Mnie tam nie było niestety
Ale ciesze się,że niejako robiąc na złość wszystkich fanatykom AXL'a,tak wielu ludzi z forum pojechało na ten koncert-na koncert Boga gitary-SLASHa
Człowieku daj spokój.Ja tu jestem na forum postrzegany za człowieka który dowala Slashowi bez przerwy ale nie pisze w tym temacie, bo mnie na koncercie nie było.Koncert na pewno był "MEGA"Daj się ludziom cieszyć ,tym nie zapomnianym dla nich wydarzeniem.Wyskakujesz znowu z jakimś durnym tekstem o fanatyzmie do Axla,po co to robisz?Jak ktoś chciał to pojechał,bo uwielbia tego artystę ,nie ze względu żeby póżniej kogoś przekonywać jak się myli na temat Slasha.

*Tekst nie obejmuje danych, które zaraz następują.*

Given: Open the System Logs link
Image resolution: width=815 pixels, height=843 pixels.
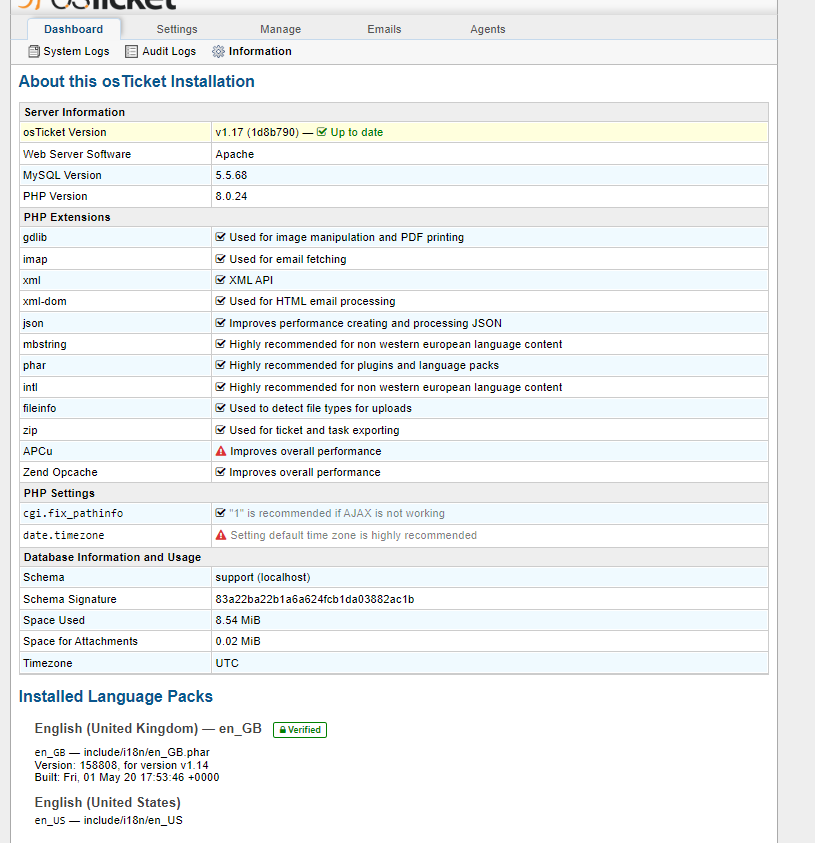Looking at the screenshot, I should tap(76, 52).
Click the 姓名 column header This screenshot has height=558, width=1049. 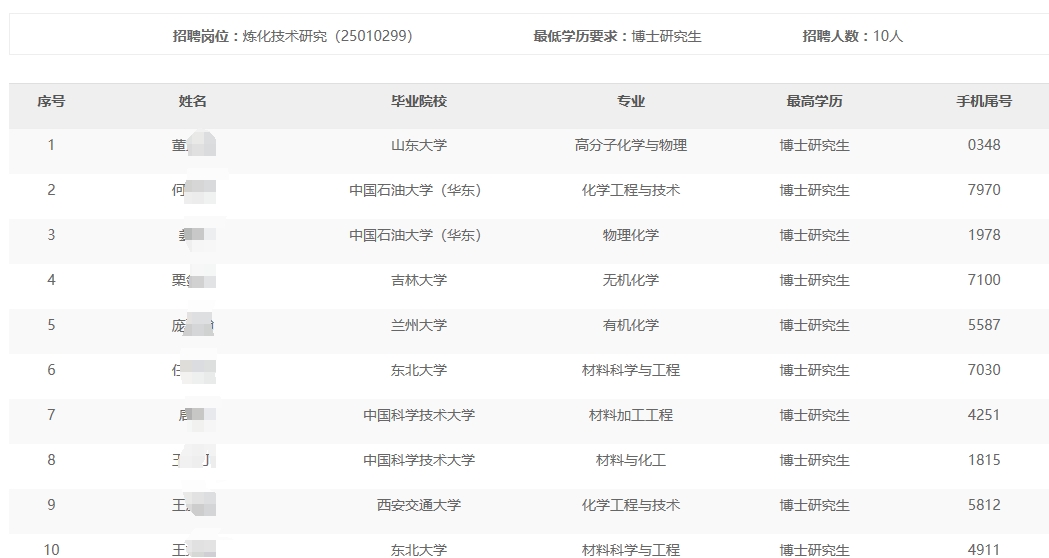pos(193,101)
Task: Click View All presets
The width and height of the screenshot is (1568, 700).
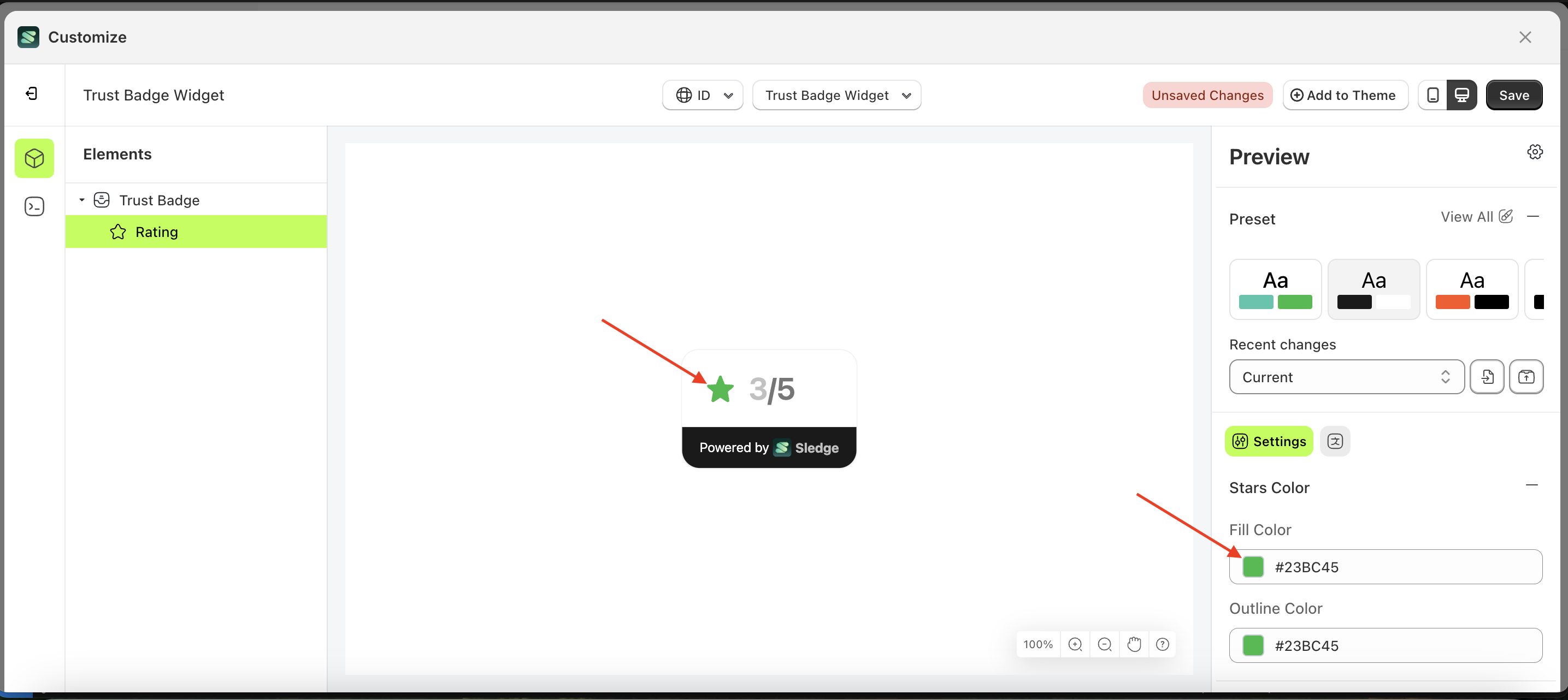Action: [1467, 217]
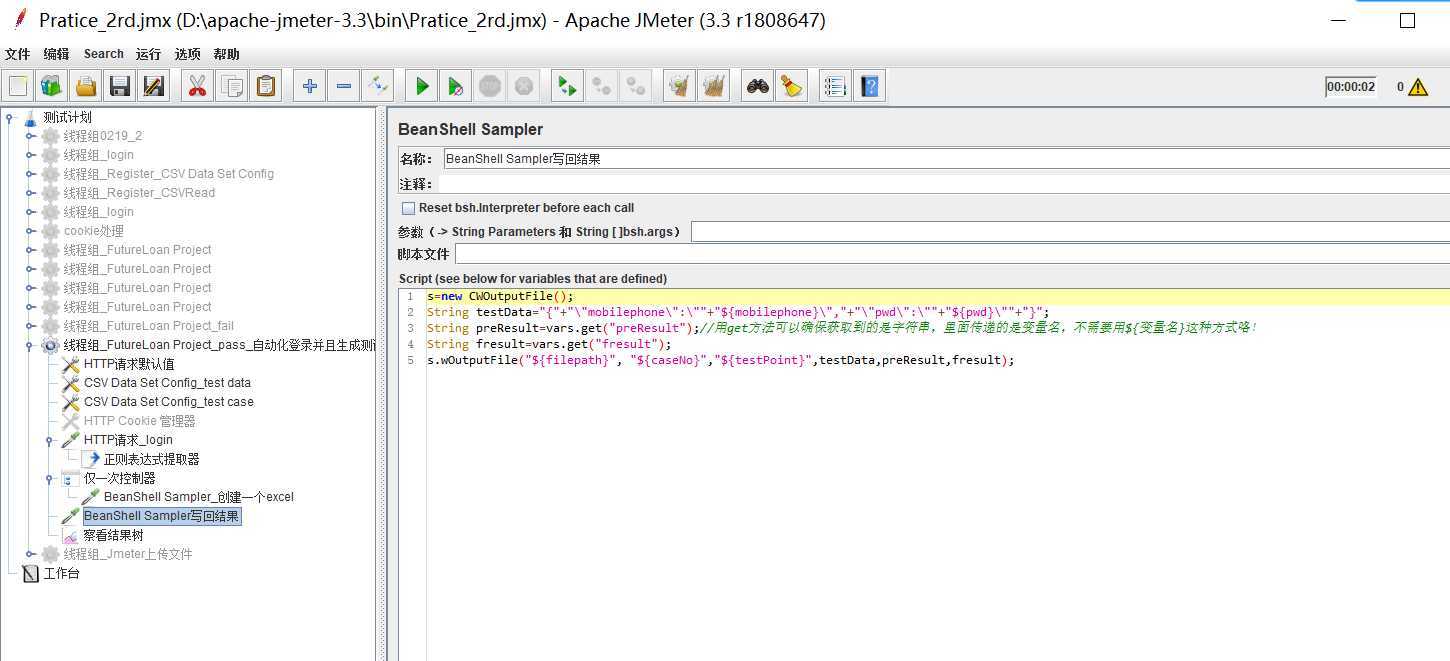Click the Start no pauses icon
Screen dimensions: 1450x661
(x=455, y=87)
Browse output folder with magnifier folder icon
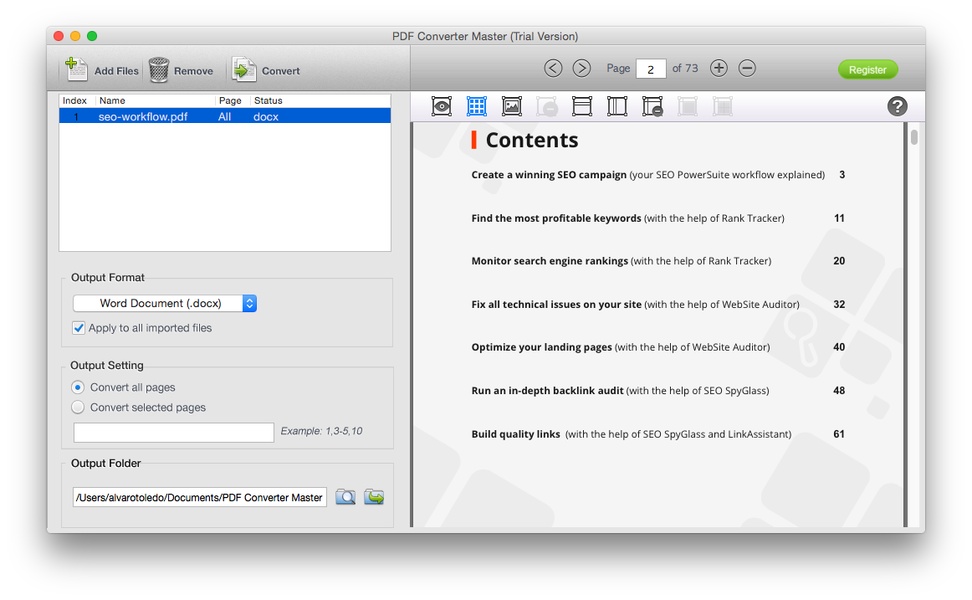Screen dimensions: 972x600 tap(345, 497)
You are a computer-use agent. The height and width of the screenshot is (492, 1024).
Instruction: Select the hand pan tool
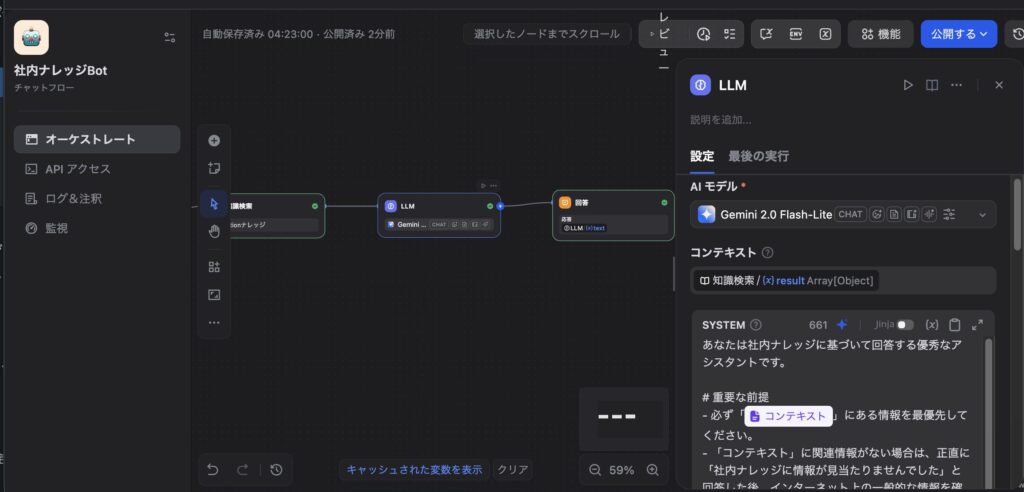point(214,232)
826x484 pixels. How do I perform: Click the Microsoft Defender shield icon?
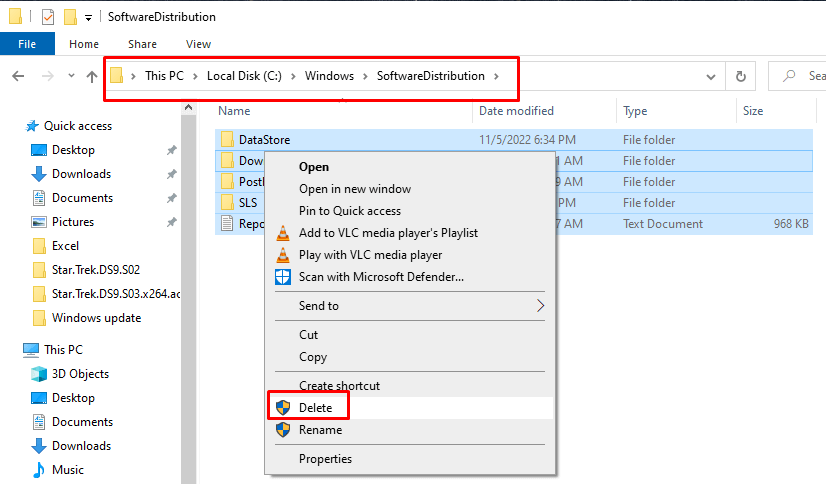tap(282, 277)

'Douger'-ja wiem doskonale,że ludzie stąd pojechali NIE DOCELOWO BY ZROBIĆ NA ZŁOŚĆ KOMUKOLWIEK,ale jak sam wiesz na tym forum było-jest mnóstwo takich,którzy niesamowicie krytykowali SLASHa,więc ja pisząc to co napisałem w poście powyżej,tylko chciałem zasugerować delikatnie,że Ci którzy pojechali-świadowie LUB NIEŚWIADOMIE,CO JEST BARDZIEJ PRAWDOPODOBNE,niejako zrobili na złość dotychczasowym krytykom Boga gitary,jakim jest SLASH
Tak wszyscy mi zrobili na złość(bo krytykuje Slasha
)bo pojechali na koncert.Przeżyłem to strasznie he he
.Ciesze się że koncert był udany,że spełniły się marzenia naszych forumowiczów.
.W końcu zobaczyli swojego idola na żywo
A to że Slash nie jest moim idolem(kiedyś nim był) od dawna ,to inna sprawa.